[Records drawn from a dataset]
══════════

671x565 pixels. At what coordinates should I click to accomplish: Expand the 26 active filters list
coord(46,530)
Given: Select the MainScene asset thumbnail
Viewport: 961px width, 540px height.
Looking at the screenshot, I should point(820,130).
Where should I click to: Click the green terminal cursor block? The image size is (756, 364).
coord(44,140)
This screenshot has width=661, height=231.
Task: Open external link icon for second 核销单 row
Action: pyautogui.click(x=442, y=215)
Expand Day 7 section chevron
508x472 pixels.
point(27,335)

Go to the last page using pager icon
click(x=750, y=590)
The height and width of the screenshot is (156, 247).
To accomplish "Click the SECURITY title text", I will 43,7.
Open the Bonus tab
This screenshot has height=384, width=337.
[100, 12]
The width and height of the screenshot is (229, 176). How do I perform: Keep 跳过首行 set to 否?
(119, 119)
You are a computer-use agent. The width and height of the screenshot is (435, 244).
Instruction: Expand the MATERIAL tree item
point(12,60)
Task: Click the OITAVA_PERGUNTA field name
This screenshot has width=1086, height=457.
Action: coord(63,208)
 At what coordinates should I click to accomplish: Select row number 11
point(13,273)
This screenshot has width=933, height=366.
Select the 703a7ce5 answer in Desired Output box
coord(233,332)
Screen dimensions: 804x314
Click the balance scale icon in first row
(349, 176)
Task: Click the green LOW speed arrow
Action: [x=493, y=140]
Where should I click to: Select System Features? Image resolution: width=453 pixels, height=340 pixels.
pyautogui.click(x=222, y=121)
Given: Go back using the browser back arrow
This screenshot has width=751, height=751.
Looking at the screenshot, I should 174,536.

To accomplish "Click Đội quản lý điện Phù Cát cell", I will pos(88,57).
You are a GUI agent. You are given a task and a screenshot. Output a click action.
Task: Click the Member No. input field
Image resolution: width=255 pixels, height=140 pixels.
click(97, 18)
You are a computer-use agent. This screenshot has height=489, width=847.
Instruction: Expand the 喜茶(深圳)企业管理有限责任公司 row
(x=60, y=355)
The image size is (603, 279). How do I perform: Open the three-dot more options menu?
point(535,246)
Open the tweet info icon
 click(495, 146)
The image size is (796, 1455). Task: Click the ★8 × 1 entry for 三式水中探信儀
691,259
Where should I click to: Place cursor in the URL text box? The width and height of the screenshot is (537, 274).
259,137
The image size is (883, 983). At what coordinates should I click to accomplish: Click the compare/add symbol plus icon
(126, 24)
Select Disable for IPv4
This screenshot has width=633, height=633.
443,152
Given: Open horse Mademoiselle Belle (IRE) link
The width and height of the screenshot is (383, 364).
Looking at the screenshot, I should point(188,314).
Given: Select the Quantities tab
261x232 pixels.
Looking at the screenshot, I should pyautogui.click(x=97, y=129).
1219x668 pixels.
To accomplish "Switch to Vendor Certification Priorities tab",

══════════

**Exercise prompt**
Look above for the line holding "Where should I click to: Click". Print it and every line after it, exactly, through the line holding "You are a computer-use agent. This".

**Exercise result**
Where should I click to: Click the green terminal cursor block? The image size is (756, 364).
coord(44,140)
This screenshot has width=661, height=231.
Task: Open external link icon for second 核销单 row
Action: pyautogui.click(x=442, y=215)
Expand Day 7 section chevron
508x472 pixels.
point(27,335)

Go to the last page using pager icon
click(x=750, y=590)
The height and width of the screenshot is (156, 247).
To accomplish "Click the SECURITY title text", I will 43,7.
Open the Bonus tab
This screenshot has height=384, width=337.
[100, 12]
The width and height of the screenshot is (229, 176). How do I perform: Keep 跳过首行 set to 否?
(119, 119)
You are a computer-use agent. The width and height of the screenshot is (435, 244).
Instruction: Expand the MATERIAL tree item
point(12,60)
Task: Click the OITAVA_PERGUNTA field name
This screenshot has width=1086, height=457.
Action: coord(63,208)
 At what coordinates should I click to accomplish: Select row number 11
point(13,273)
This screenshot has width=933, height=366.
Select the 703a7ce5 answer in Desired Output box
coord(233,332)
Screen dimensions: 804x314
Click the balance scale icon in first row
(349, 176)
Task: Click the green LOW speed arrow
Action: [x=493, y=140]
Where should I click to: Select System Features? Image resolution: width=453 pixels, height=340 pixels.
pyautogui.click(x=222, y=121)
Given: Go back using the browser back arrow
This screenshot has width=751, height=751.
Looking at the screenshot, I should 174,536.

To accomplish "Click Đội quản lý điện Phù Cát cell", I will pos(88,57).
You are a GUI agent. You are given a task and a screenshot. Output a click action.
Task: Click the Member No. input field
Image resolution: width=255 pixels, height=140 pixels.
click(97, 18)
You are a computer-use agent. This screenshot has height=489, width=847.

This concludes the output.